Osaka want to create non-toxic versions of these nanoparticles that have similar properties: they must produce very clean colors and must do so in an energy-efficient way. So far researchers have succeeded in creating non-toxic nanoparticles that emit light in an efficient manner by creating semiconductors with three types of elements in them, for example, silver, indium, and sulfur (in the form of silver indium disulfide (AgInS2)). However, the colors they emit are not pure enough–and many researchers declared that it would be impossible for such nanoparticles to ever emit pure colors. Now, researchers from Osaka University have proven that it is possible by fabricating semiconductor nanoparticles containing silver indium disulfide and adding a shell around them consisting of a semiconductor material made of two different elements, gallium and sulfur. The team was able to reproducibly create these shell-covered nanoparticles that are both energy efficient and emit vivid, clean colors. The team has recently published their research in the Nature journal NPG Asia Materials.

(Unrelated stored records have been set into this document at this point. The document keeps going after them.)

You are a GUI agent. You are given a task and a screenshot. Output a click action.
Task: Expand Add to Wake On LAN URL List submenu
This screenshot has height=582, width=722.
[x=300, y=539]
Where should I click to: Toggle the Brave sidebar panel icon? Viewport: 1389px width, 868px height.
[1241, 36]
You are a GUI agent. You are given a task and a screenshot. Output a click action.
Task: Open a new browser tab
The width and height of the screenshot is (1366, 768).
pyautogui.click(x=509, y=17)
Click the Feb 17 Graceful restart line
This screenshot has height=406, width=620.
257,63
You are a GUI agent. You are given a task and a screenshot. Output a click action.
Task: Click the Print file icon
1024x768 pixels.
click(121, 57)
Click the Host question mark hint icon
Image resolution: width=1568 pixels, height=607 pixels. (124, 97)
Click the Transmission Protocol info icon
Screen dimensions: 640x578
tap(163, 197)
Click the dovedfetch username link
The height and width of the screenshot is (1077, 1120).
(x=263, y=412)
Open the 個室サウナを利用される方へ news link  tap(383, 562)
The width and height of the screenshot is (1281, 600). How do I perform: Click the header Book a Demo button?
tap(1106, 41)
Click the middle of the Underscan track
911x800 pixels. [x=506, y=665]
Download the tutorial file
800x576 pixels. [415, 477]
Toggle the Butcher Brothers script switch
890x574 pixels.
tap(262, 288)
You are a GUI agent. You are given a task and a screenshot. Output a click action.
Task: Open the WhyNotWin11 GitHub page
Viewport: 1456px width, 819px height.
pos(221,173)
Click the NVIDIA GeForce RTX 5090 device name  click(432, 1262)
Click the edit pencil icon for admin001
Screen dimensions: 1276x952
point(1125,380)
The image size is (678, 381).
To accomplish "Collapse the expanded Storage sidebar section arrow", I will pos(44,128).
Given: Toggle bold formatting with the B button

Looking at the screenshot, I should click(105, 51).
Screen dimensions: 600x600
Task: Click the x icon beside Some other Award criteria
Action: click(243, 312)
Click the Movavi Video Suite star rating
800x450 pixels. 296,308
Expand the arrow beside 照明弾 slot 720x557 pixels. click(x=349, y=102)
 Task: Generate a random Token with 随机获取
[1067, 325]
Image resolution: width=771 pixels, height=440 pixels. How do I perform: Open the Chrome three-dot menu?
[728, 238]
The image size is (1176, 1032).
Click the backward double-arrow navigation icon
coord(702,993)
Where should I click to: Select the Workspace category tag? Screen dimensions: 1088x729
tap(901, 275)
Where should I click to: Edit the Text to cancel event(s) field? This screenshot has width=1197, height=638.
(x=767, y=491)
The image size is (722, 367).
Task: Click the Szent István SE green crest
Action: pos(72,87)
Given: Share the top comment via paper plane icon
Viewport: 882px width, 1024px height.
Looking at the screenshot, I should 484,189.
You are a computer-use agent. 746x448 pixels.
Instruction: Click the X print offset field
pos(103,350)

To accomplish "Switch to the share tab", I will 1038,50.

“We synthesized non-toxic nanoparticles in the normal way: mix all ingredients together and heat them up. The results were not fantastic, but by tweaking the synthesis conditions and modifying the nanoparticle cores and the shells we enclosed them in, we were able to achieve fantastic efficiencies and very pure colors,” study coauthor Susumu Kuwabata says. Enclosing nanoparticles in semiconductor shells in nothing new, but the shells that are currently used have rigidly arranged atoms inside them, whereas the new particles are made of a more chaotic material without such a rigid structure. “The silver indium disulfide particles emitted purer colors after the coating with gallium sulfide. On top of that, the shell parts in microscopic images were totally amorphous. We think the less rigid nature of the shell material played an important part in that–it was more adaptable and therefore able to take on more energetically favorable conformations,” first author Taro Uematsu says. The team’sresults demonstrate that it is possible to create cadmium-free, non-toxic nanoparticles with very good color-emitting properties by using amorphous shells around the nanoparticle cores. While the researchers have proven they could produce the nanoparticles, they provided no backup on lifetime, color point and efficacy, which they will likely lead to their commercial side.